Don’t Assess at the Top of the Hill

Alright parents. We’re in a spot. Our kids are starting school soon, have been sent off to some hybrid combination of school or full-time school, have different schedules daily, or have become homeschooled (quite possibly during yesterday’s nationwide Zoom outage).

 

I wanted to take a second to share the best piece of advice I have (possibly) ever heard…something that’s become a common phrase in our family that might apply more today to many of us than ever before: don’t assess at the top of the hill.

 

About 8 years ago, I started running. While I’d grown up as an athlete, college and two kids had taken their toll on me. Running was about as foreign to me as anything had ever been. It was hard.

 

My husband became my training coach. My first 5k was less than graceful. The language that came out of my mouth on the hottest day of the year wasn’t gratifying to anyone. It was painful. But still, he kept up with it, even when I turned him into the problem, instead of my own fitness level.

 

The hardest part of each training run, and every single race, came as we were going up and at the top of hills… the larger the hill, the truer it was.
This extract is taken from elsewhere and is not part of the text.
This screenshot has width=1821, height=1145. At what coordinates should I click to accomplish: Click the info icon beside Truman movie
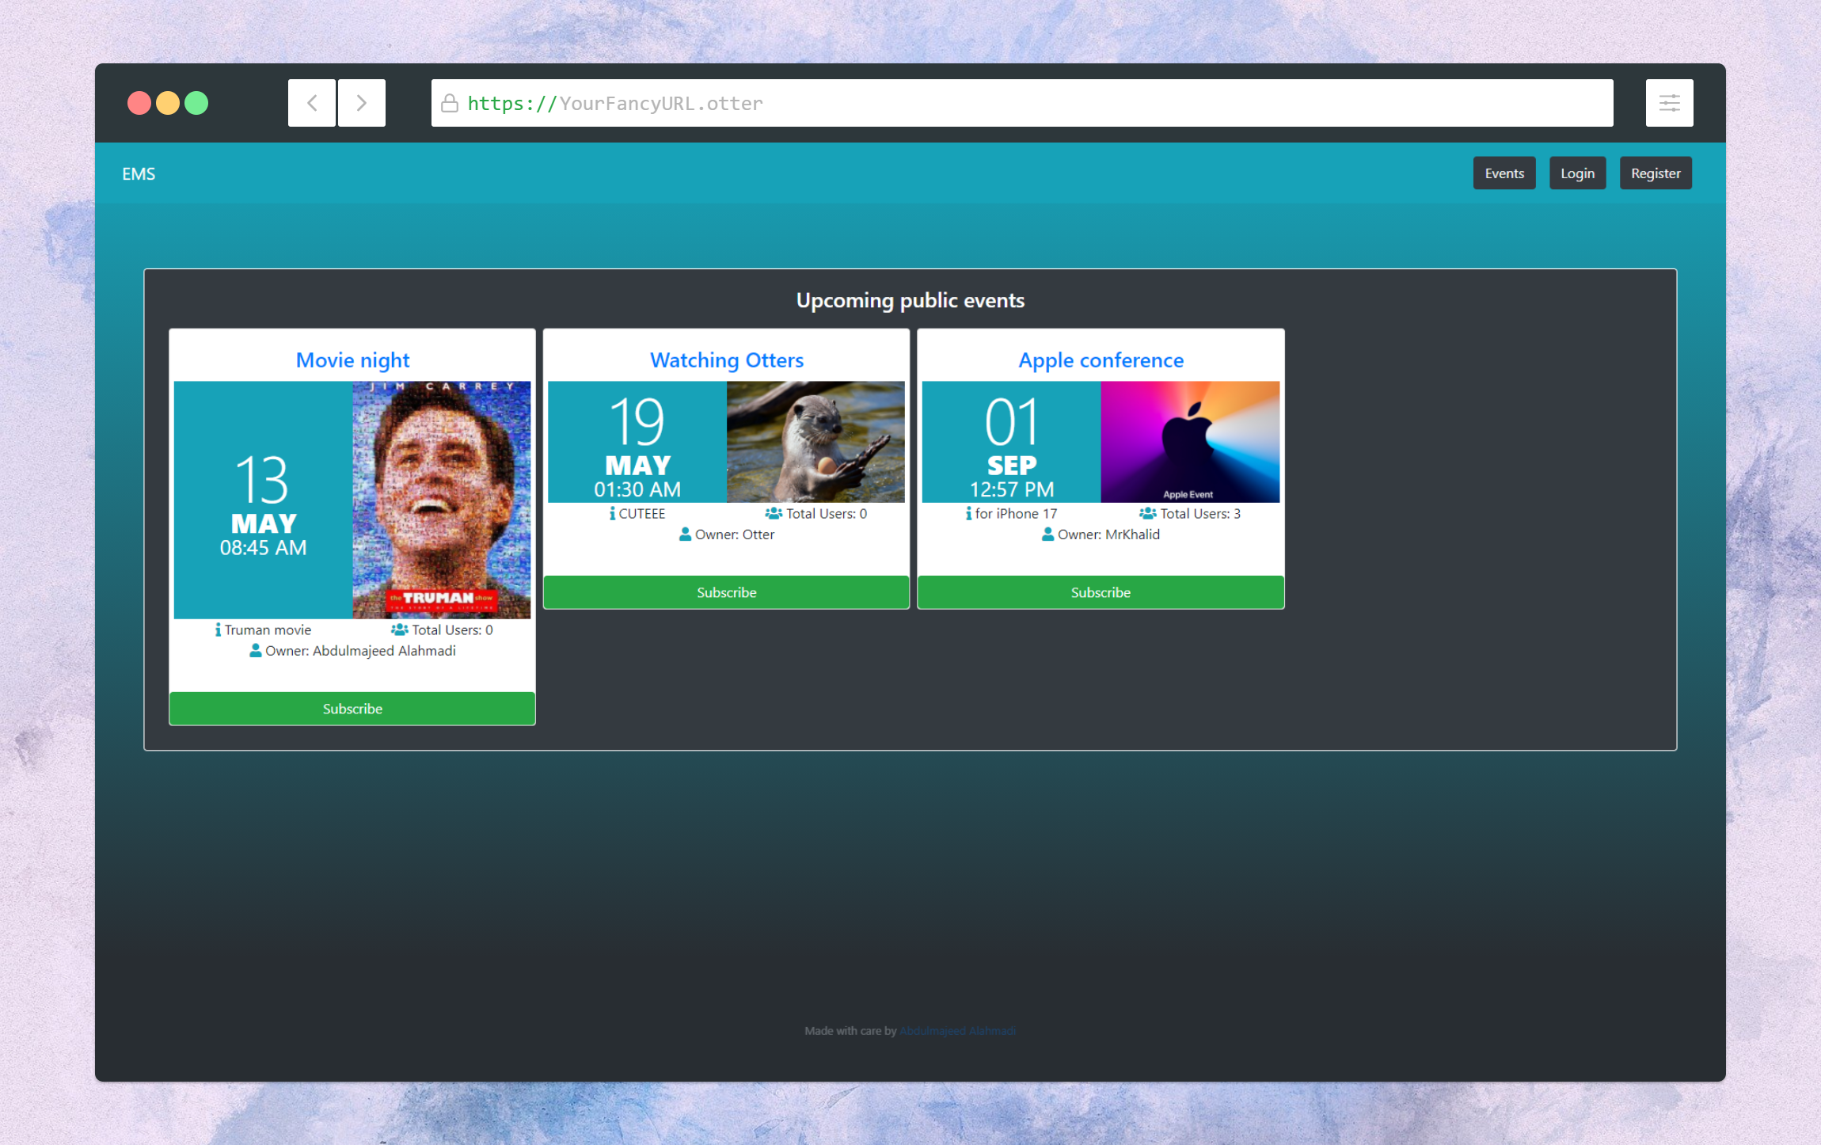pos(218,630)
While getting to the top felt like it should be this amazing experience, a time to fly downhill without a care in the world, that generally wasn’t the case: instead, getting to the top left me feeling defeated, like there wasn’t anything left in the tank. When I’d complain, my husband’s response was always the same: don’t assess at the top of the hill!

 

You see, yes, the time for celebrating would come. The load would get lighter. But, as we leaned in to reach the peak, and finally made it, our bodies were spent. We didn’t have enough left to celebrate, and, chances are, another hill (especially here in Central Pennsylvania) was right around the corner.

 

The phrase applies to all aspects of life… especially to the situation many of us, as parents, have found ourselves in right now. We may not even be at the top yet, especially on what – for many of us – was day one of this new sort of normal we’ve found ourselves in.

 

Things are really hard. Teachers don’t have rosters, and have more demands than ever. Some of us sent our kids into a situation we aren’t quite sure of based on the difficulty in finding real facts lately. Zoom crashed on what felt like the whole world for part of the day. Technology is hard and bulky to adjust to. Our kids are having to learn to type, and navigate Chrome books, and interact with masks on or through screens, some with air conditioning, some with stifling heat. Some of us literally missed the bus on day one. Y’all. I’ve heard it all and I’m here with you.

 

This. Is. One. Gigantic. Hill.

 

We might not be able to see the top yet. We might not know what happens after we hit the next plateau: there may be another uphill climb.

 

But guys: we’ve got this. Now is not the time to assess. Now is the time to learn patience like never before. To give grace. To take really deep breaths and to lean the whole way in. We’ve trained for this. Every single life lesson we’ve learned up to this point will somehow make us reach the top. We might be more beaten up than ever when we arrive but arrive we will. And when we do, we will celebrate together because it will be one heck of an accomplishment. We’ve created these little miracles: we will be their stability in a world where it seems hard to come by and some day we will look back amazed at what we accomplished.

 

But today? Today’s not the day for celebrating. Today’s about leaning in and getting there. Don’t assess at the top of the hill. You’ve got this. Keep going.